Though Monty Python and the Holy Grail was a departure from the random sketch aspect found on their television show, with the Holy Grail having a core central theme and not being just a collection of favourite bits, the movie still relied heavily on that familiar sketch format. The film’s basic story was that of the Search for the Holy Grail, but that was really only the framework to which the Pythoners could then attach various medieval-themed sketches. Arthur and company would confront some stereotypical rude French knights who, when asked if they wished to join the quest for the Holy Grail, claim, “We’ve already got one,” and led to Arthur’s skirmish with the Black Knight — “No man shall pass” — as well as Sir Bedivere trying to save Connie Booth from being burned alive as a witch. Then there was Sir Robin avoiding a fight with a Three-Headed Knight by bravely running away, while Sir Galahad the Chaste was being lured into Castle Anthrax by a bevy of nubile and amorous young ladies. Arthur and Bedivere receive an uncomfortable challenge from the Knights Who Say Ni! in the form of “Bring us a shrubbery,” and Lancelot has an over-enthusiastic rescue of someone he thought to be a lady being forced to marry against her will. We also get some nice bits of animation by Terry Gilliam that adds an extra bit of fantasy to the world on display here.
• I would have loved dearly to have seen the Python version of the Arthur-Guinevere-Lancelot love triangle, with perhaps Terry Jones as Guinevere.
• Graham Chapman’s stolid and dignified performance as King Arthur is what grounds the comedy.
• The brutal and bloody sword fighting in this movie is more accurate than the dozen or so Hollywood films about the Middle Ages that preceded it.
• Monty Python and the Holy Grail wonderfully depicts the time period as being an unpleasant and much-filled world.
• Though we do get John Cleese as “Tim the Enchanter,” there is no Merlin in this Arthurian tale.
If the film is said to have a weakness it would be in the ending, as Monty Python and the Holy Grail doesn’t really have one; at least, not a fully satisfactory one. The film was originally scripted to have King Arthur and his knights discovering the Holy Grail in Harrod’s Department Store — “They have everything here” — but this idea was abandoned when the focus of the film shifted from consisting of fifty percent Middle Ages and fifty percent Modern Times to being one hundred percent about its medieval setting.
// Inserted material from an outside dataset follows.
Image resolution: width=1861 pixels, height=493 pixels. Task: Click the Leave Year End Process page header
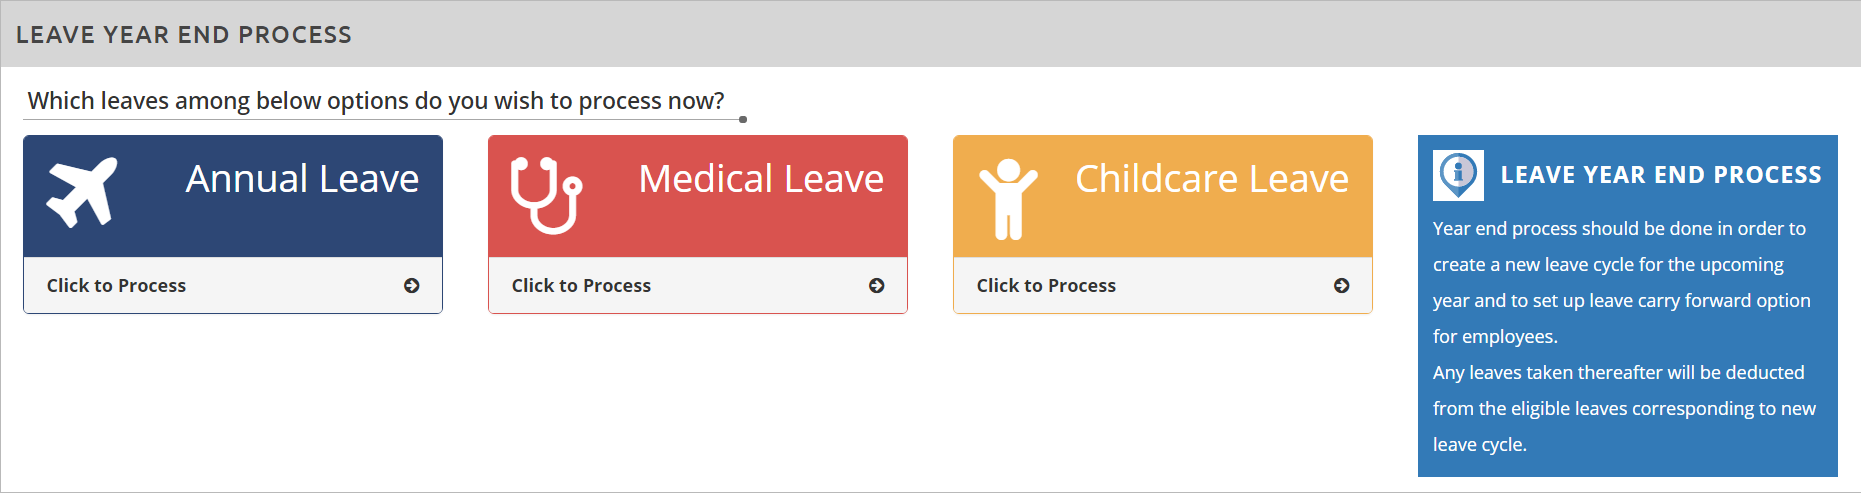184,35
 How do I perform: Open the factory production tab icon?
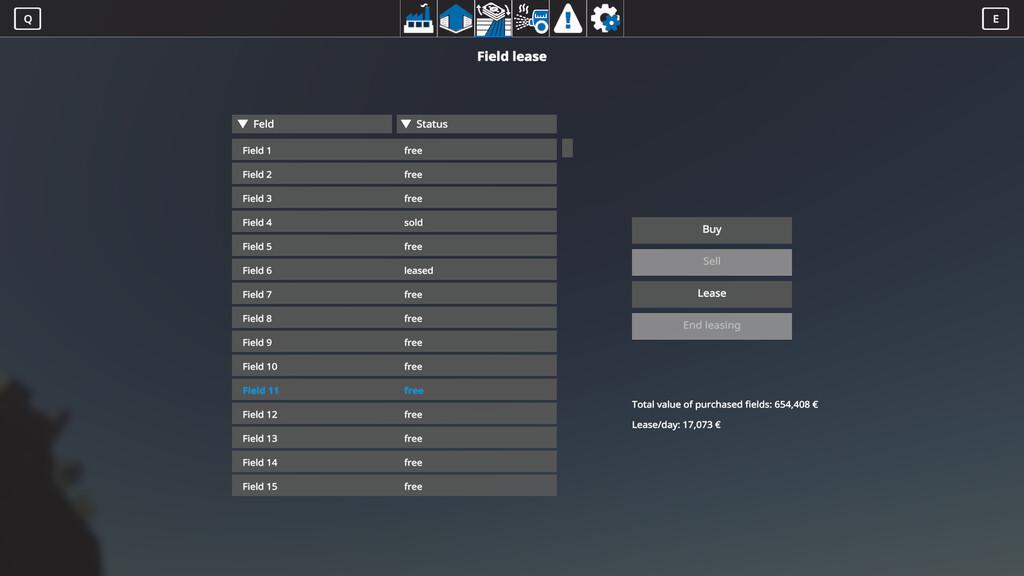click(418, 19)
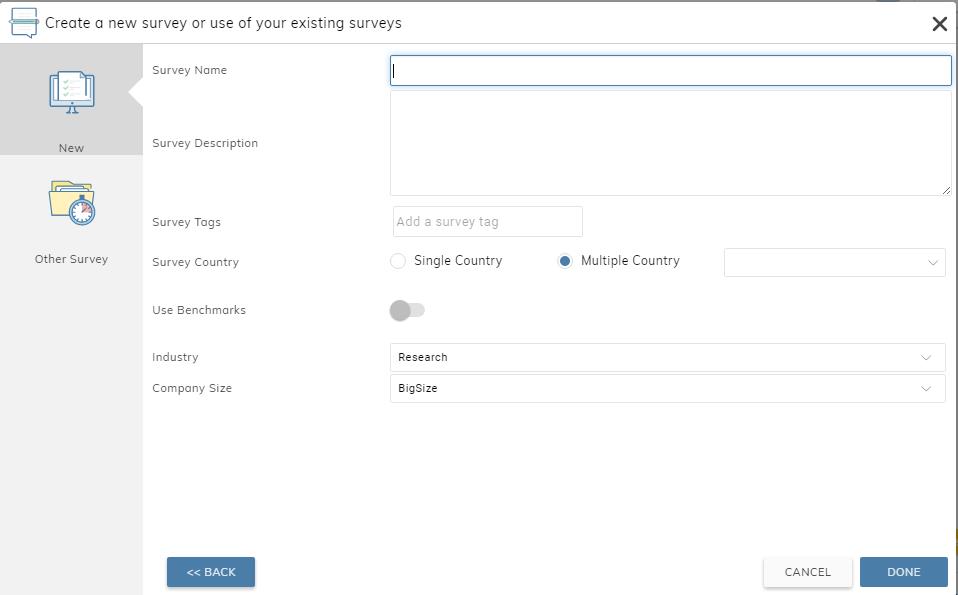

We still get a “Famous Historian” being killed by a passing Lancelot, whose wife immediately notifies the local constabulary, but that was just to set up for the entire cast being arrested by the police at the end of the film as if they were nothing but a bunch of crazed Ren fair enthusiasts.
That all said, Monty Python and the Holy Grail is still one of the funniest films ever made and though its bizarre sensibilities may not be to everyone’s taste, it’s hard to deny this movie being a comedy classic. If you don’t laugh throughout this movie, you may want to see a doctor as it’s possible you are missing a sense of humour.
If one is looking for a laugh-filled journey through the world of Arthurian folklore, there are certainly worse tour guides than the men of Monty Python, and I would stack this film up against many of the other so-called “prestige pictures” that take on the same subject matter. If it’s not the greatest comedy of all time, it’s certainly one of the most quotable.
Monty Python and the Holy Grail (1975)
Movie Rank - 8/10
When it comes to Python films my favourite has always been Monty Python and the Life of Brian but close on its heels is Monty Python and the Holy Grail, and though it may suffer a little from its “non-ending” one can not dispute the sheer amount of laughs to found within its 90-minute running time.